>> START QUOTED PASSAGE

# Quadratic Roots

Assigned: Wednesday, January 24, 2007

Due: Friday, January 26, 2007

No extensions!

Summary: In this assignment, you will explore the use of
Scheme to compute the square roots of a

quadratic equation.

Purposes: To give you exprience writing expressions in
“Scheme form” (prefix notation and

parenthesized). To get you used to doing daily homework assignments,
particularly submitting the

assignments. To demonstrate the utility of Scheme as an extended calculator.

Expected Time: One hour.

Collaboration: You should work in groups of two or three.
You may not work alone. You may not work

in groups of four or more. You may discuss the assignment with anyone you wish.
You may obtain help

from anyone you wish, but you should clearly document that help.

Submitting: Email me your work. More details** below.**

Warning: So that this exercise is a learning assignment
for everyone, I may spend class time publicly

critiquing your work.

**Background: Roots of Polynomials**

One advantage of learning a programming language is that
you can automate the more tedious

computations you encounter. We begin your work in Scheme by considering one such
computation.

One of the more painful computations students are often
asked to do in high-school mathematics courses is

to compute the roots of a polynomial. As you may recall, a root is a value for
which the value of the

polynomial is 0. For example, the roots of 3x^{2} -5x+2 are 2/3 and 1. (See the
end of this assignment for a

proof.)

There is, of course, a formula for computing the roots of
a quadratic polynomial of the form ax^{2}+bx+c. In

a narrative style, it’s often expressed

Negative b plus or minus the square root of b squared
minus four a c all over two a.

In more traditional mathematical notation, we might write

(-b +/- sqrt(b^{2} - 4ac))/2a

**Assignment**

Our goal, of course, is to convert all of these ideas to a
Scheme program.

>> END QUOTED PASSAGE

■ **COMPLETE THE FOLLOWING**
**A.** Answer from the quadratic roots assignment:
(i) How long is the assignment expected to take?
(ii) What are the roots of 3x^{2} -5x+2?
(iii) On what date is the assignment due?
**B.** Reproduce the quadratic roots assignment between "No extensions!" and "an extended calculator.", inclusive.
Nothing in the data is needed for this work.

>> START MATERIAL PROVIDED

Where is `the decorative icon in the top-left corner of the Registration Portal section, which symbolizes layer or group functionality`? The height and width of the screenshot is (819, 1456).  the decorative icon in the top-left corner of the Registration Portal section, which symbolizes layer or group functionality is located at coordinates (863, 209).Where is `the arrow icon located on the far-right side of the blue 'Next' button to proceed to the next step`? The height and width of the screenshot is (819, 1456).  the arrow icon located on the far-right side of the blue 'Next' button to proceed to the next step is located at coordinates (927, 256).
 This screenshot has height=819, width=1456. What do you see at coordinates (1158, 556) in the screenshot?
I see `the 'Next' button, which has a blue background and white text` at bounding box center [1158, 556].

>> END MATERIAL PROVIDED

■ **ANSWERS BY TASK**
**A.**
(i) One hour.
(ii) 2/3 and 1.
(iii) Friday, January 26, 2007.

**B.**
No extensions!

Summary: In this assignment, you will explore the use of
Scheme to compute the square roots of a

quadratic equation.

Purposes: To give you exprience writing expressions in
“Scheme form” (prefix notation and

parenthesized). To get you used to doing daily homework assignments,
particularly submitting the

assignments. To demonstrate the utility of Scheme as an extended calculator.